When working with Java applications, you may encounter the following error like I did:

java.lang.IllegalAccessError: class com.auth.jwt.Util$ (in unnamed module @0x15ca7889) cannot access class sun.security.x509.X500Name (in module java.base) because module java.base does not export sun.security.x509 to unnamed module @0x15ca7889

This issue arises because your code is attempting to use the internal sun.security.x509.X500Name class. Starting with Java 9, the Java Platform Module System (JPMS) restricts access to internal APIs such as sun.security.*, making them inaccessible unless explicitly allowed.

Why This Happens

The sun.* classes, including sun.security.x509.X500Name, are part of Java’s internal APIs. These classes were never intended for public use and are subject to change without notice. From Java 9 onward, the module system enforces stricter boundaries, preventing access to these internal APIs unless explicitly exported.

How to Fix the Issue

Replace sun.security.x509.X500Name with javax.security.auth.x500.X500Principal

The Java standard library provides javax.security.auth.x500.X500Principal as a public API to handle X.500 names. This is the recommended approach because it avoids reliance on internal classes.

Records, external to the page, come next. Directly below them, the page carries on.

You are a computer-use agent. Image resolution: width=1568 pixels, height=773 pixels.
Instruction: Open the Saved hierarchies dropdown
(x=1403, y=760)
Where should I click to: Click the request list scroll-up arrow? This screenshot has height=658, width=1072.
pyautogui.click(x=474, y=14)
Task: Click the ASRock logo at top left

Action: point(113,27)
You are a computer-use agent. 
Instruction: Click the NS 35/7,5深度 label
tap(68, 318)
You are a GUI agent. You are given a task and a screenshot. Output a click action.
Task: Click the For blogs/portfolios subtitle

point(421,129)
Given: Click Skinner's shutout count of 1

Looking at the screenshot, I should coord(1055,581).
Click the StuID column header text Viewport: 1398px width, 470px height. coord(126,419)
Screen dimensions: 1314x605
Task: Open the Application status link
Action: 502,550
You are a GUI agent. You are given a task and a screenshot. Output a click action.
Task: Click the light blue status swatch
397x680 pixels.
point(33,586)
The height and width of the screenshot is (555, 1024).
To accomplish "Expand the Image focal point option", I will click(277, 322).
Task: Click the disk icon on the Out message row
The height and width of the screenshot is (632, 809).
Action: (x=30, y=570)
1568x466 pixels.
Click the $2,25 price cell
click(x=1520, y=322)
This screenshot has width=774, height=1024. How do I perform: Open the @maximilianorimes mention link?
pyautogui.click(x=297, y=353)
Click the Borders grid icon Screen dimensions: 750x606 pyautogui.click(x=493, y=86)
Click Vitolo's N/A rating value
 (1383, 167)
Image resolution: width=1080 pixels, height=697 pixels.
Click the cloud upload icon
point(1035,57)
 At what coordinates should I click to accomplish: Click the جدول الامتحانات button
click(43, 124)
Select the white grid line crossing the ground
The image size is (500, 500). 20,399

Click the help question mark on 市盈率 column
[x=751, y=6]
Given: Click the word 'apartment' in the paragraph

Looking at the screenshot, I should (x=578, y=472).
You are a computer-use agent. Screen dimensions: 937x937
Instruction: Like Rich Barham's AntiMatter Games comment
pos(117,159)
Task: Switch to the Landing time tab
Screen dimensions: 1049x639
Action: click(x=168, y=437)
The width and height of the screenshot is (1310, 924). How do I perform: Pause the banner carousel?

import javax.security.auth.x500.X500Principal;

public class TestUtil {
    public static void main(String[] args) {
        X500Principal principal = new X500Principal("CN=example, L=SomeCity, C=SomeCountry");
        System.out.println("X500Principal: " + principal.getName());
    }
}

If for some reason if you can’t update to X500Principal.

Like me, because it was getting used in imported library, second solution is for you.

Use the --add-exports JVM Argument

javaOptions in Test += "--add-exports=java.base/sun.security.x509=ALL-UNNAMED"

This workaround should only be used as a last resort because it relies on internal APIs that could be removed in future Java releases.